The casing designer uses the hydrocarbon properties to calculate the burst design loads (complete displacement of the casing to gas or influx circulation during well control).

Important design parameter:

  • average density of the hydrocarbons when completely filling the wellbore.
  • compressibility factor (Z-factor), a term by which the pressure must be corrected to account for the departure from the ideal gas equation.

6 H2S, CO2 and non-hydrocarbon formation fluid composition

H2S and CO2 are gases which have a strong corrosive effect on tubulars. Forecasting their presence and concentration is essential for a choice of a proper casing grade and wall thickness and for operational safety purposes

The presence of H2S is of particular concern because of the rapid occurrence and potentially disastrous consequences of sulphide stress corrosion cracking in casing. The NACE definition for these "sour" conditions is an H2S partial pressure over 0.05 psia (0.34 kPa). For a well with a bottomhole pressure of 10,000 psi (68,950 kPa), this represents an H2S concentration of 5 ppm.

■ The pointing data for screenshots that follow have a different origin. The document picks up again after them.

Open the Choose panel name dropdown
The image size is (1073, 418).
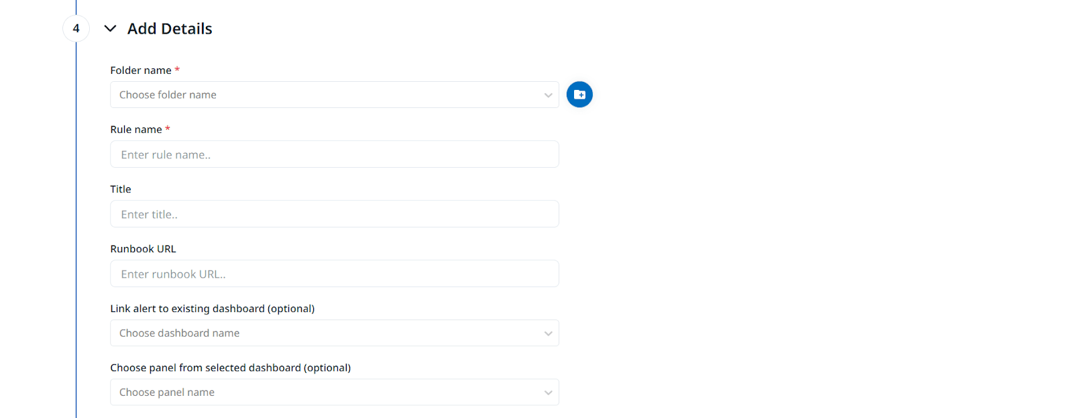335,392
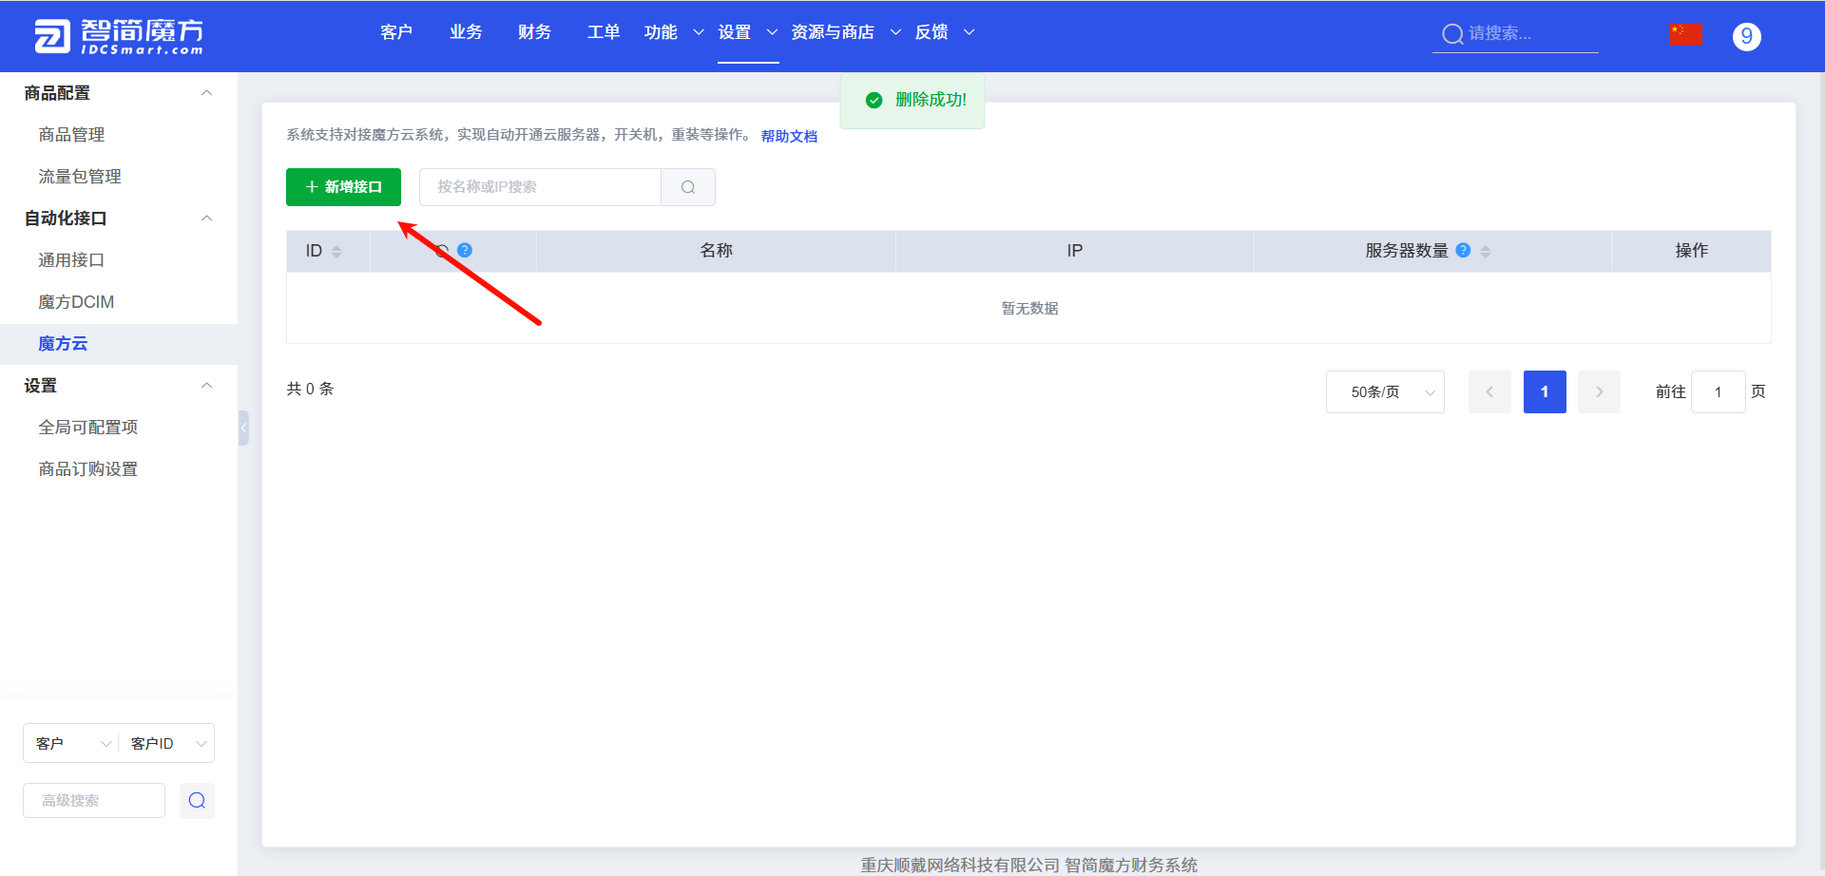Click the 前往 page number input

tap(1719, 391)
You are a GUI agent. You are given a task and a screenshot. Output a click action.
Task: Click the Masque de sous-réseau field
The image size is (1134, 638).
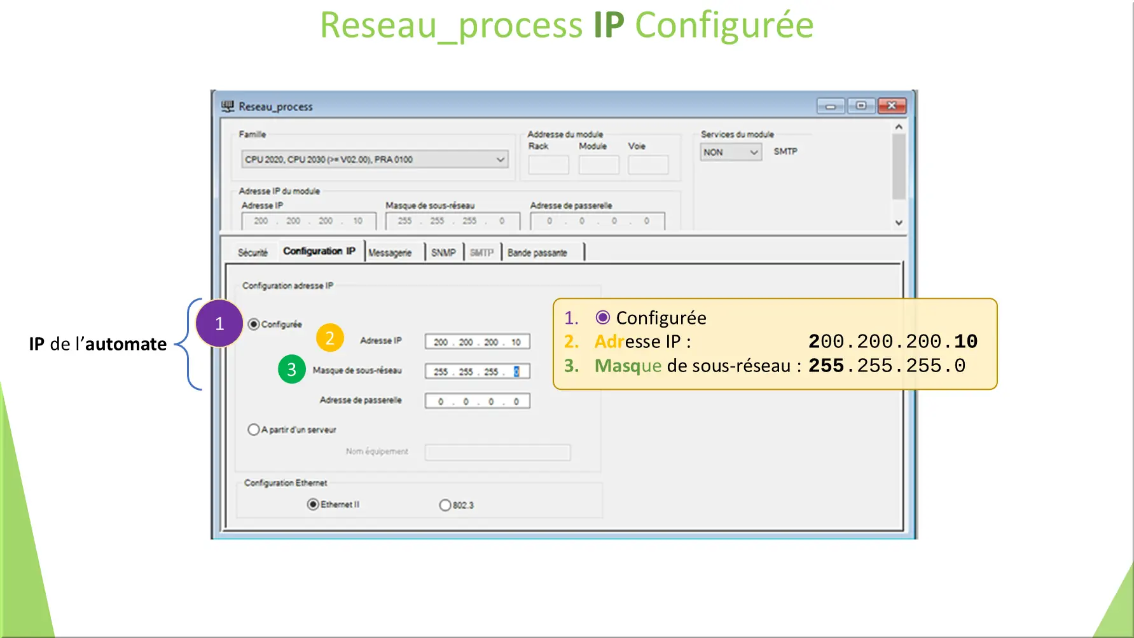(x=477, y=371)
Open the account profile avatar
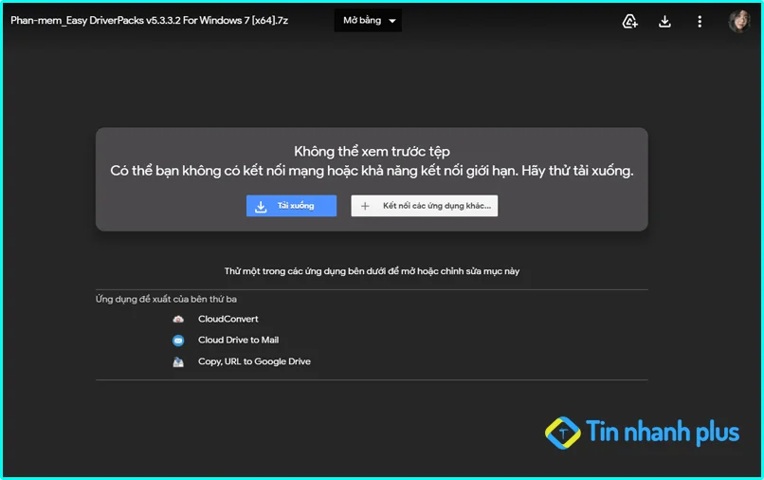 point(738,21)
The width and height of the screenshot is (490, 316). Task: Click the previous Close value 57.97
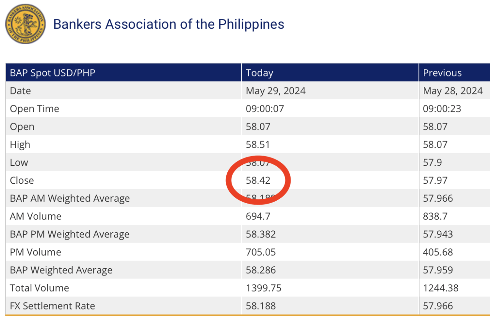pos(435,180)

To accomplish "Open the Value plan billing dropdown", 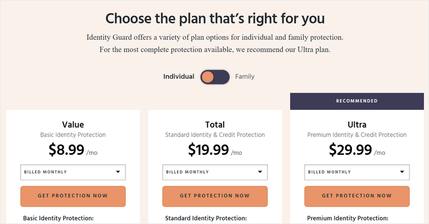I will pos(73,172).
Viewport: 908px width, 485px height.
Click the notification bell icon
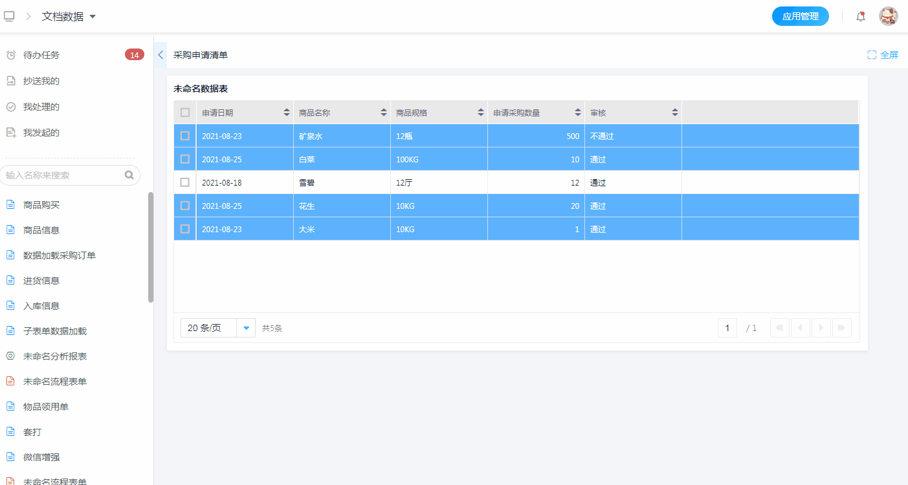point(860,17)
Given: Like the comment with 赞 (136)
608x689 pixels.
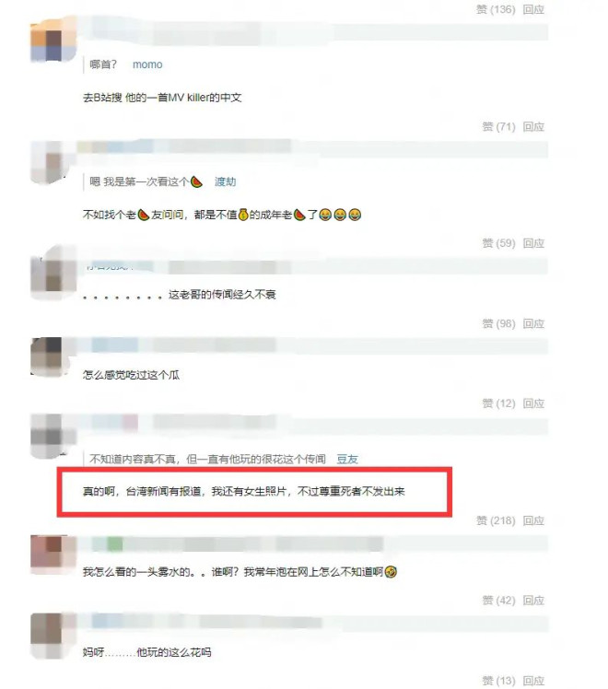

CO2 is a potential threat if it is dissolved in water.

Combined information of H2S and CO2 concentration, bottom hole pressure and temperature will provide all information necessary for future sour service and corrosion design. These data usually becomes available after analysis for samples from production tests of offset wells.

Casing can also be subjected to corrosive fluids found in water rich formations and aquifers as well as in the reservoir itself.